PASSAGE SHOWN |
···

Monday, October 4, 2010

Kid friendly Shushi

What do you bring to a dinner party full of children? Candy Sushi of course. Morgan, Ewan and I had a great time making this fun candy sushi but for some reason the marshmallows here have a strawberry flavor. Next time I send off to Net Grocer for supplies some Jet Puffed are going on the list.

Sunday, October 3, 2010

Not so diplomatic soccer camp

I finally found a soccer camp for the boys to participate in during their 2 week school holiday.  I think I was more excited than them. I LOVE watching my kids play soccer. Morgan can kick the ball from one end of the field to the other with little effort and Ewan moves like a mini Ronaldo, swerving and dribbling around the competition. It is just one of those things that makes them really happy and me insanely happy. When we arrived here it was the middle of winter so we missed soccer altogether so when the opportunity presented itself for even just a week of soccer, we pounced. The $160.00 fee was a bit steep but they supposedly had a Brazilian coach lined up so it was well worth it.
Lets just say that the boys got a bit more than they bargained for. I got a call from Morgan (14) during the lunch break just 2 hours into the training asking to be picked up. I could hear Ewan in the background saying "me too". What? I've seen Ewan play soccer in the rain, snow, lightening, while bleeding, and while repeatedly being pummeled by a bigger team and he NEVER quits. Ever. I had to know what horrible situation could persuade them to throw in the towel. "Mom, the kids are being very  inappropriate and the coach barely speaks English so he has no idea what they are saying". Ok, Morgan is a teenager, he hears questionable language every day at school, and these kids made even him blush. Plus, he is very tall for his age, hovering just shy of 6 feet tall and for some reason, the smaller kids thought they had to prove something to each other by attempting to punch him in the face. Of course they didn't succeed and Morgan would never retaliate when smaller kids (smaller but not younger) are involved but it was really annoying. I don't know if it was because he was American or just larger or perhaps both but whatever the reason doesn't matter, it spoiled the experience.

···

Item position rows:
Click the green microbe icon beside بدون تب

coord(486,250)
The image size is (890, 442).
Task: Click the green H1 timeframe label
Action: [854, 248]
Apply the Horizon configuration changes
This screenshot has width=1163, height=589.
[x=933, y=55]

···

REQUIRED ACTIONS |
**a.** List every person named in the blog posts.
**b.** Repeat the part of the blog posts that starts with "Sunday, October 3, 2010" and goes on through "well worth it.".

RESPONSES IN ORDER |
**a.** Morgan, Ewan, Ronaldo

**b.**
Sunday, October 3, 2010

Not so diplomatic soccer camp

I finally found a soccer camp for the boys to participate in during their 2 week school holiday.  I think I was more excited than them. I LOVE watching my kids play soccer. Morgan can kick the ball from one end of the field to the other with little effort and Ewan moves like a mini Ronaldo, swerving and dribbling around the competition. It is just one of those things that makes them really happy and me insanely happy. When we arrived here it was the middle of winter so we missed soccer altogether so when the opportunity presented itself for even just a week of soccer, we pounced. The $160.00 fee was a bit steep but they supposedly had a Brazilian coach lined up so it was well worth it.